We know, it’s not the cheeriest of subjects, but always putting it off until later can cause big problems down the road.
Without a legal will, you’ll have zero control over who gets what after you’re gone. The fate of your house, your grandmother’s earrings and even the guardianship of your dependent children will be decided by the strangers in a probate court.
This can be a very difficult experience for your loved ones (especially if you and your life partner are not married), so don’t leave this important part of retirement planning until it’s too late.
In this guide you can learn all the new rules for retirement. No matter your age, these articles on retirement planning and saving will help you make your golden years as comfortable as possible.
Thanks to online resources, writing a will is simple, quick, and inexpensive. And if you take care of things now, you can spend more time focusing on the fun stuff. Read on to learn more about creating a will, and whether you should also establish a trust.
Writing a will
Your first priority should be writing a “last will and testament.” If your assets are fairly simple, you can create a basic will online through a website such as LegalZoom, RocketLawyer, Willing, or LegalShield. These services are very affordable (under $100) and will guide you step-by-step through the process. (If your situation is more complicated, you may need the help of an attorney.)
In your will you’ll provide instructions for who should receive your property and assets. You can include items such as:
- Real estate
- Money in bank accounts
- Stocks, bonds, and intellectual property
- Artwork, jewelry, and furniture
Explicitly naming who gets what will ensure that your wishes are carried out, and can prevent ugly disagreements between family members.
And if you have dependent children (minor-aged or disabled), the most important part of your will is to name a legal guardian to care for them. (Without a will, the probate court will get to decide this).

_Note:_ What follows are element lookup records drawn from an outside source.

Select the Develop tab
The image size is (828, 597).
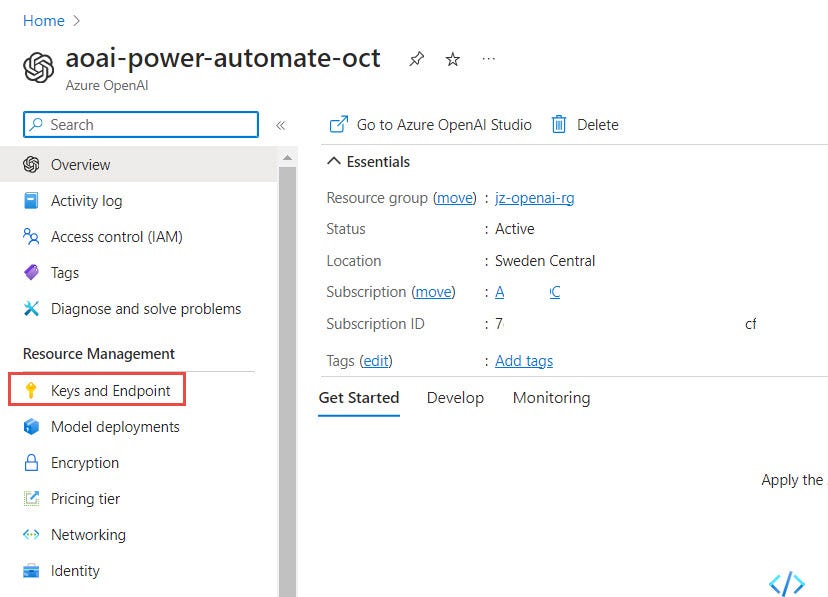point(455,397)
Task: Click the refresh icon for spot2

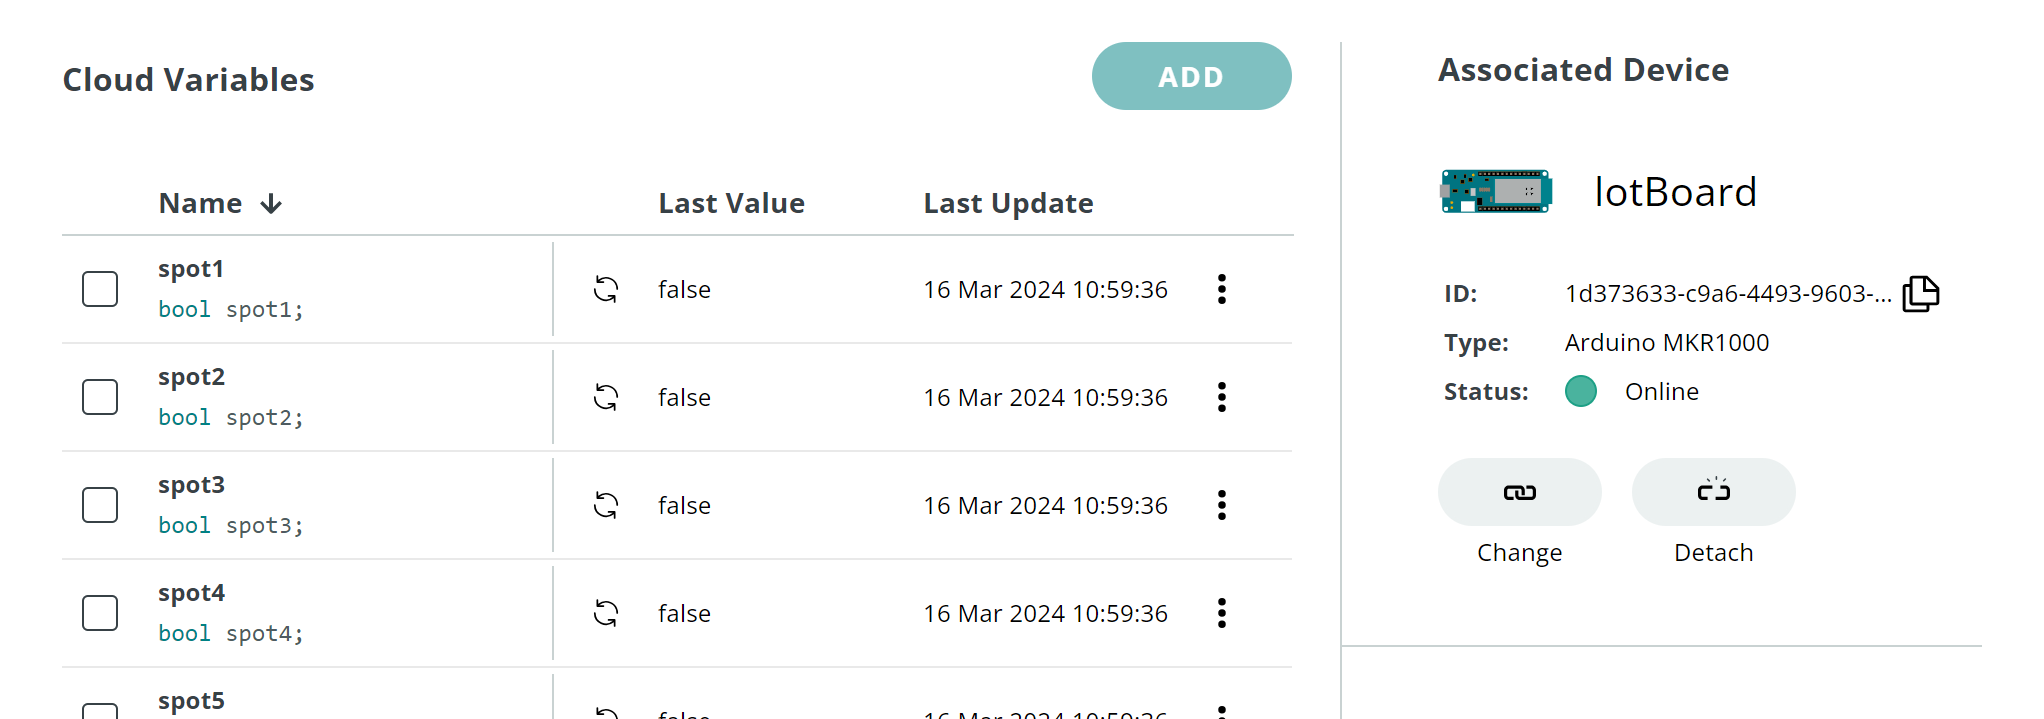Action: tap(606, 397)
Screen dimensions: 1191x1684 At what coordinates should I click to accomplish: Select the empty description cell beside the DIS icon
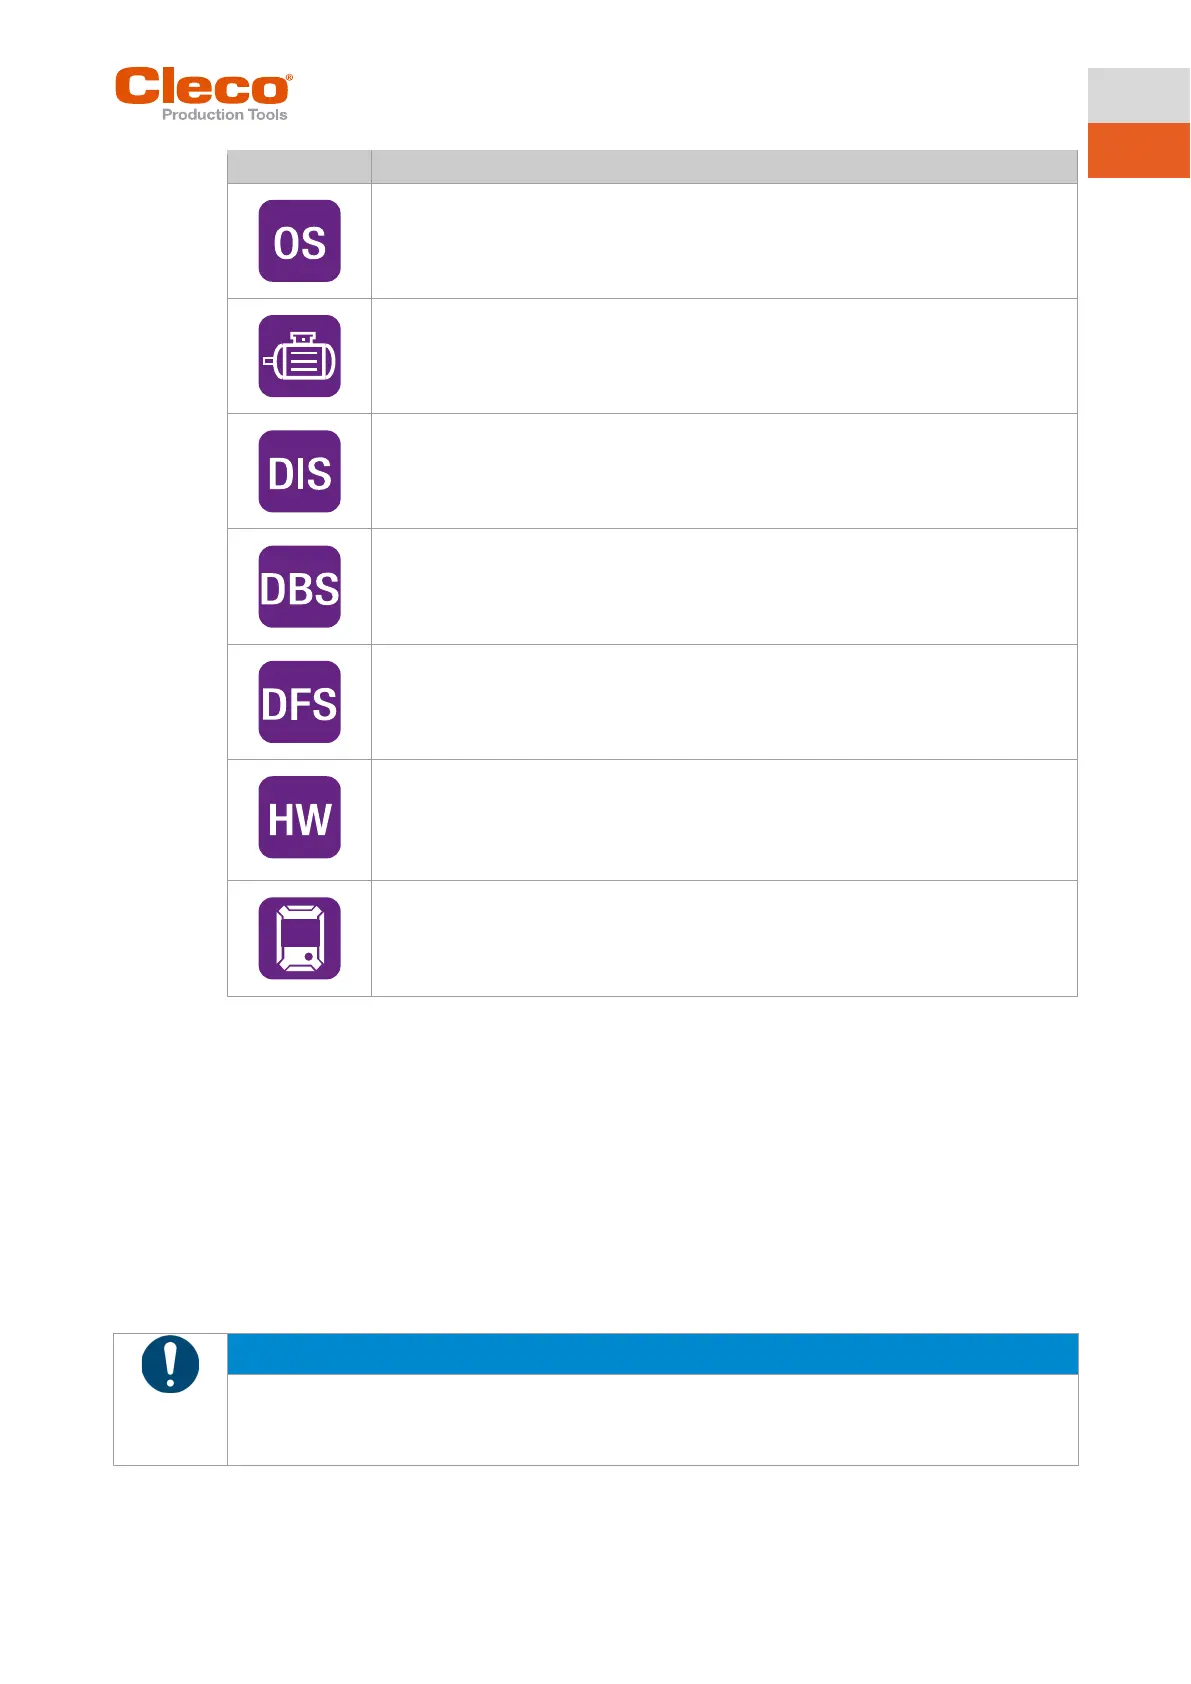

You’ll also designate an executor who will make sure all debts and taxes are paid and will handle the distribution of your property. This will reduce the cost of probate court, avoid unnecessary taxes and fees, and ensure a faster and more efficient transfer of assets. If the process is handled by a court-appointed administrator it could take over a year for them to track down and manage all your assets, which could negatively impact your loved ones.
Outside of your will, it’s very important to make sure the beneficiaries you’ve named for your IRAs, 401(k)s, or life insurance policies are current and up to date. These retirement accounts and financial products are also legal contracts, and will supersede your will. So even if you’ve named your child in your will as the beneficiary of your 401(k), if your ex-spouse is still the person listed on your 401(k) they’ll be the one receiving your money.
Creating a trust
If your net worth is greater than $100,000 and you have substantial real estate holdings, you may want to consider setting up a trust in addition to your will. Trusts are more expensive and complicated to set up, so you’ll only want to go this route if you really need one.

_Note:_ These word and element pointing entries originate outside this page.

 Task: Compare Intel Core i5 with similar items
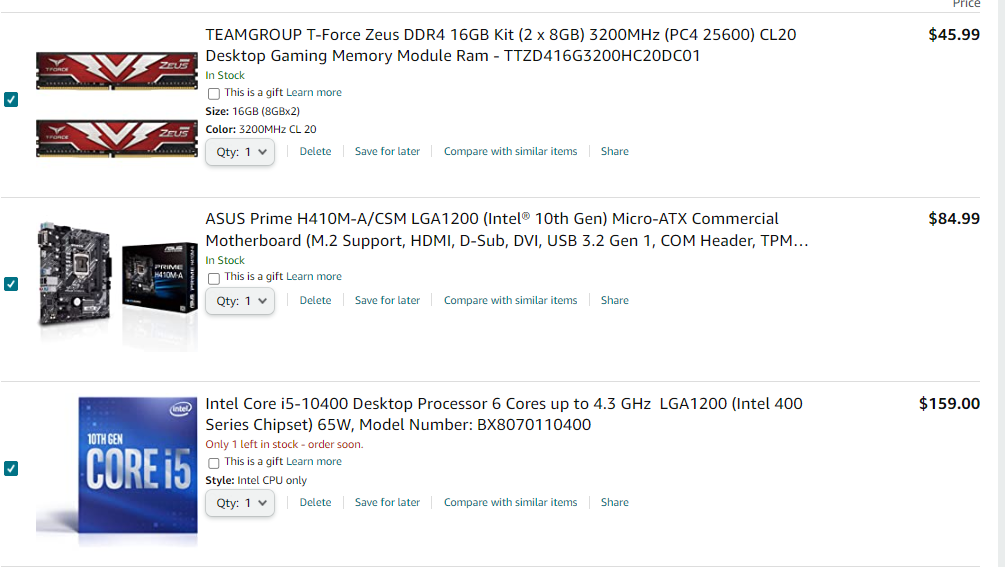[x=510, y=502]
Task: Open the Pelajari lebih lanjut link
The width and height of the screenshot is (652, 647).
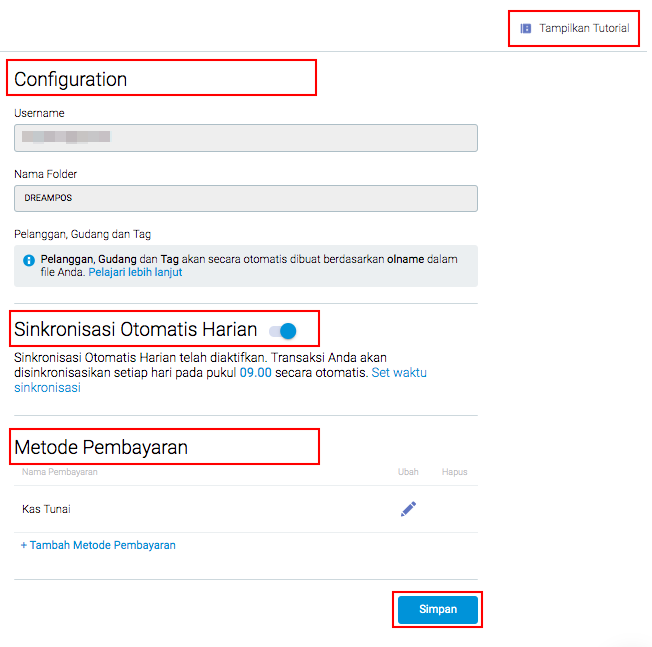Action: 135,272
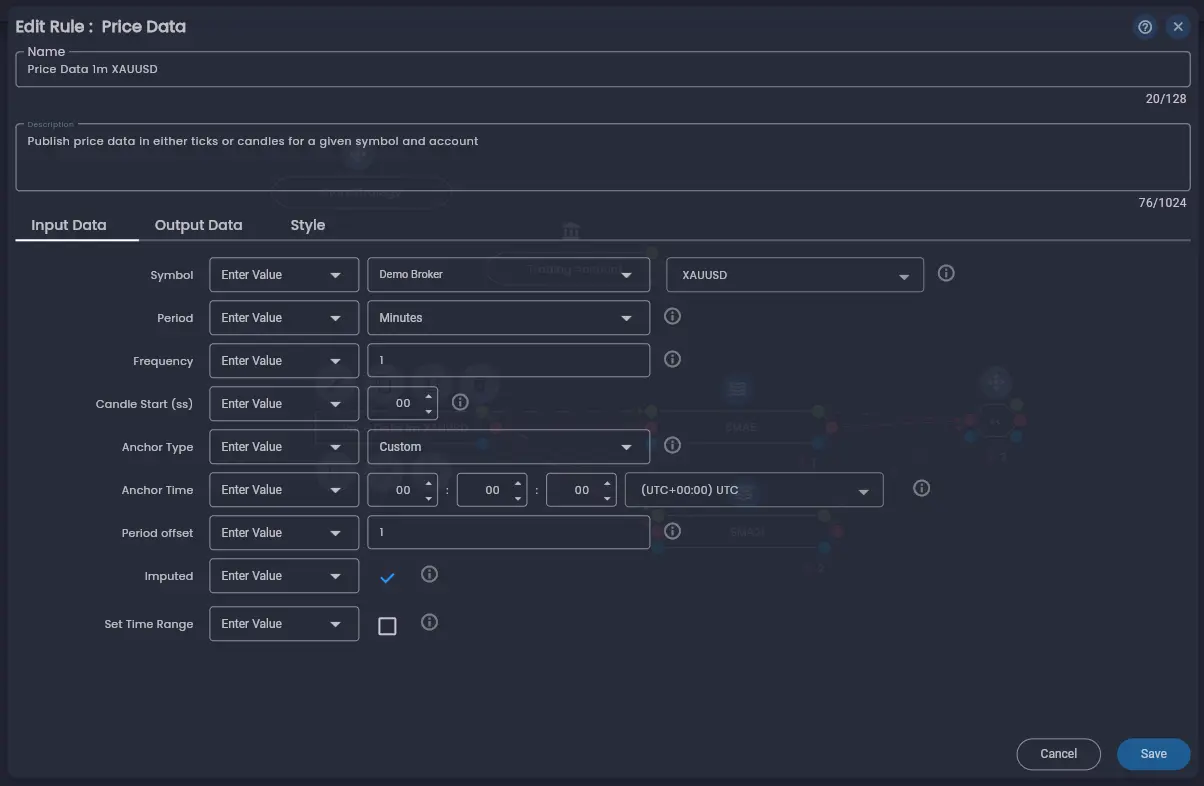Viewport: 1204px width, 786px height.
Task: Open the Minutes period dropdown
Action: coord(508,317)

When establishing a trust you’ll transfer legal ownership of your assets to the trust itself, and appoint a trustee to manage the assets. With a “living trust” you can designate yourself as the trustee so you can maintain control of your assets. You’ll also name a “successor trustee” who will distribute your assets to their intended beneficiaries after your death.
Establishing a trust can be beneficial for several reasons:
- Greater control over your assets: you can be more specific about who gets what and when—such as deferring release of funds to your children until they reach a certain age, or providing for a beloved pet or charity.
- Faster settlement process: your heirs will be able to receive their assets without having to go through probate court which could take anywhere from 3 months to several years.
- Minimizes cost: probate court costs can be as much as 3-7% of your estate.
- Privacy: since your assets are not going through probate court they will not become public record.
- Harder to contest: if a disgruntled family member contests how you’ve chosen to distribute your assets, a trust will hold up better than a will.
There are many different types of trusts, and if you’re considering setting one up you’ll want to discuss your options with an estate planning attorney.
Have you gotten started on your will and estate plans yet, or have you been putting off this important part of retirement planning?